* Stated exercise *
Lay out as a numbered list everything in the records from the line containing "The image size is (628, 800)." down through the end of the records, skipping blank lines. Leave the pictures out of your answer.

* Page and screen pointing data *
[start]

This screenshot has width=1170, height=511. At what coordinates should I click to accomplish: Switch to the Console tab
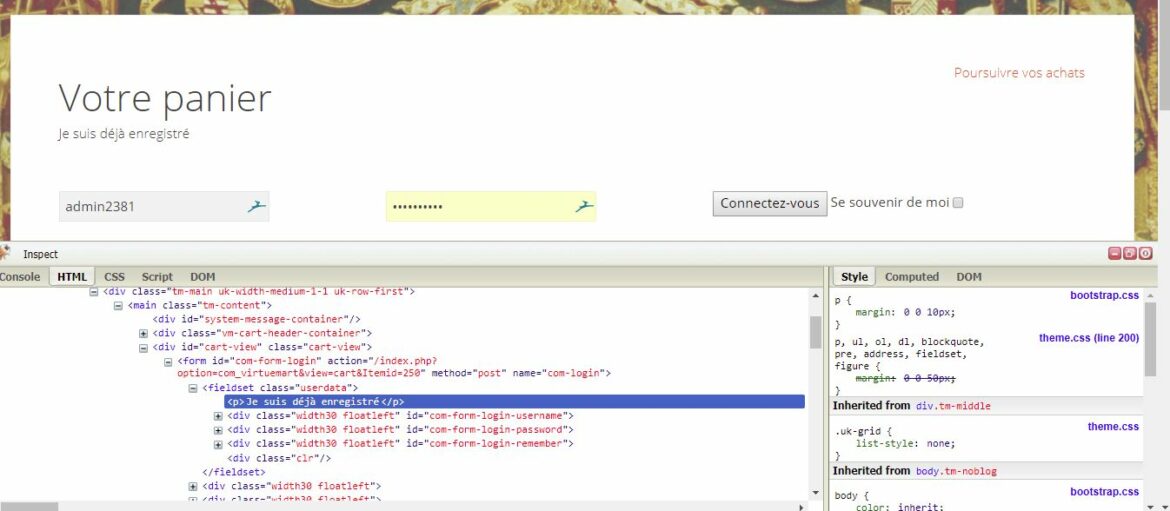[x=19, y=277]
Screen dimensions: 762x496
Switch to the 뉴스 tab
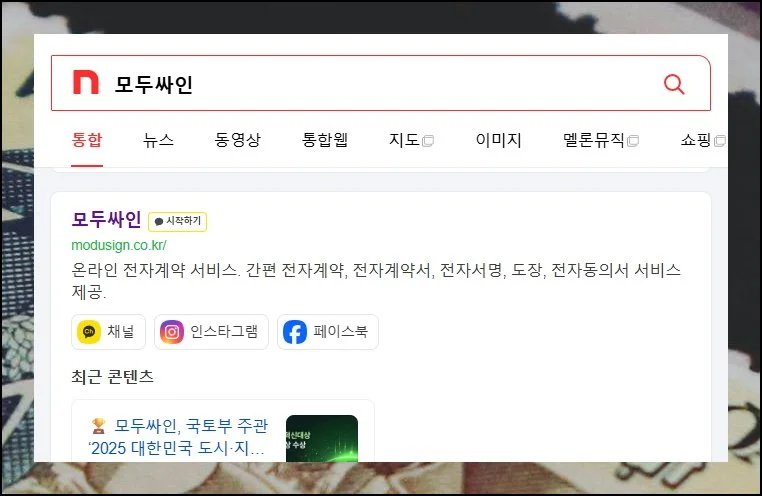point(158,140)
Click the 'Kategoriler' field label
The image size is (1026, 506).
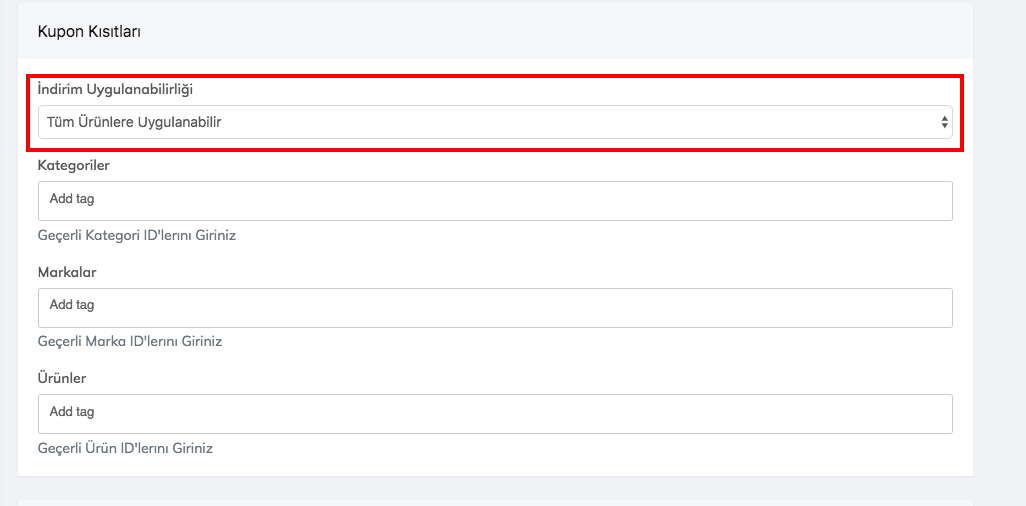pyautogui.click(x=74, y=165)
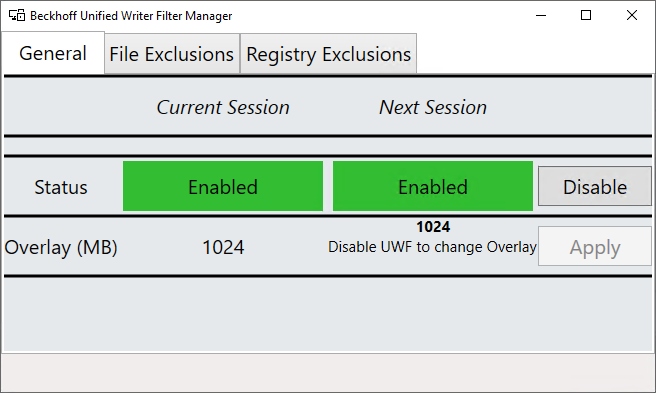The image size is (656, 393).
Task: Click the Overlay (MB) row label
Action: (x=61, y=247)
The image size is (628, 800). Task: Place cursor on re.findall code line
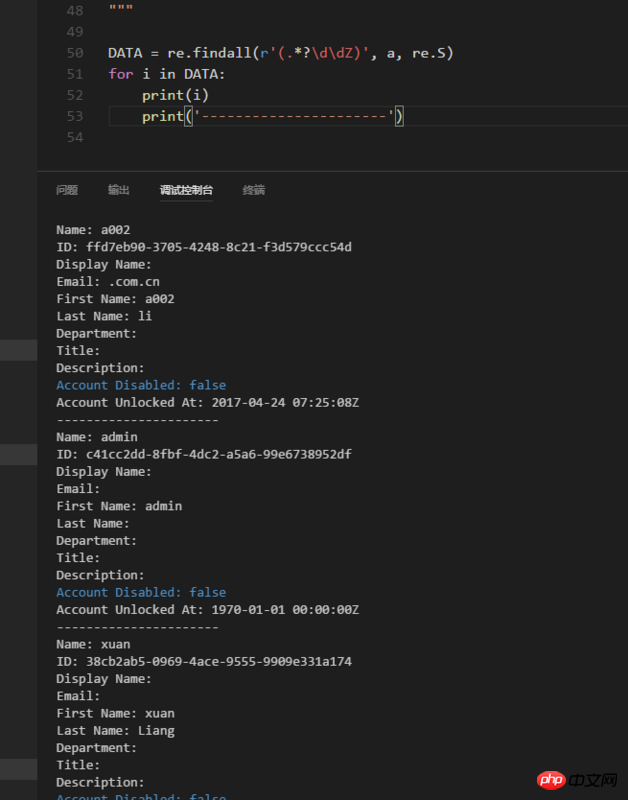point(281,53)
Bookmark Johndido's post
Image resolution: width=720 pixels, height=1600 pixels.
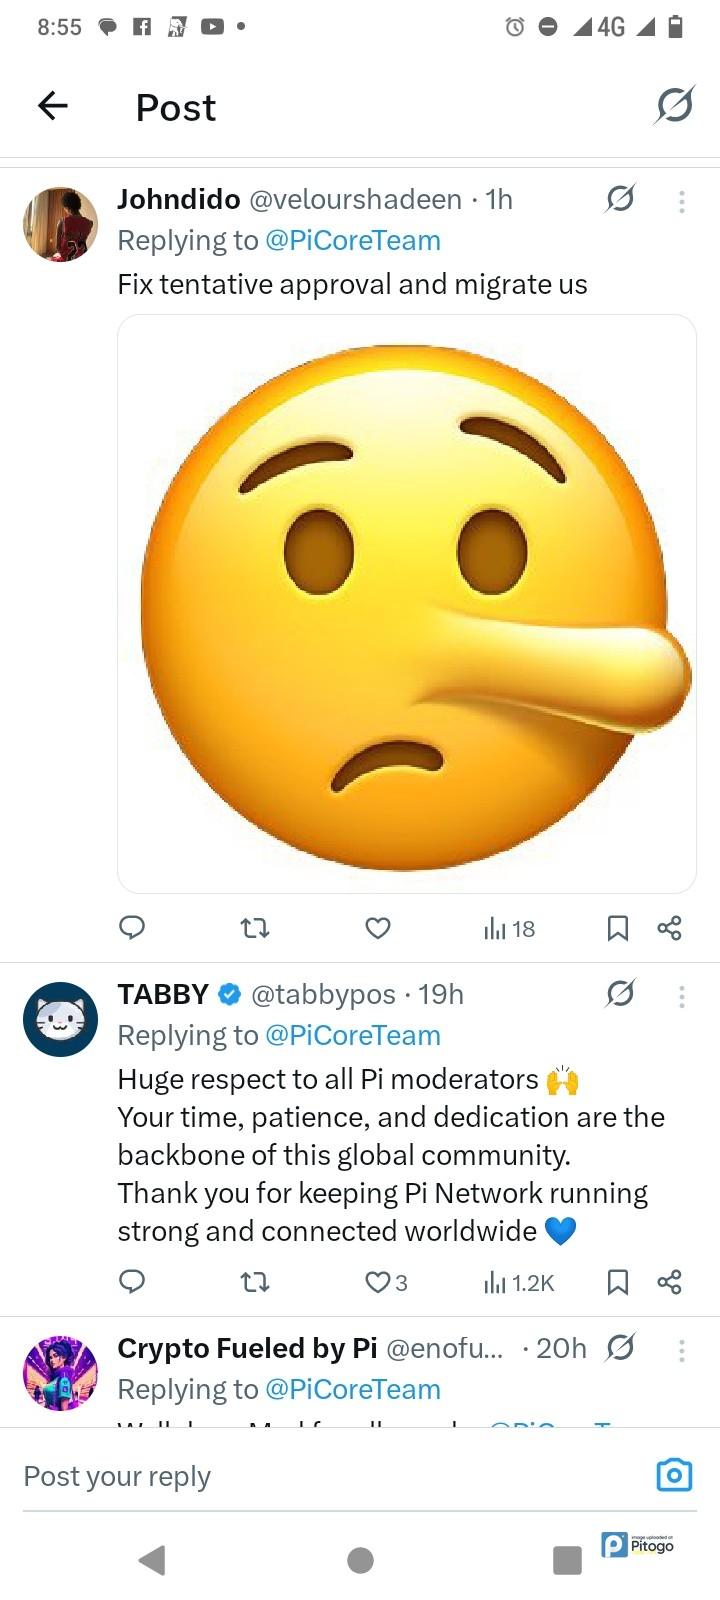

[end]

* Full solution *
1. The image size is (628, 800). Task: Place cursor on re.findall code line
2. point(281,53)
3. Bookmark Johndido's post
4. Image resolution: width=720 pixels, height=1600 pixels.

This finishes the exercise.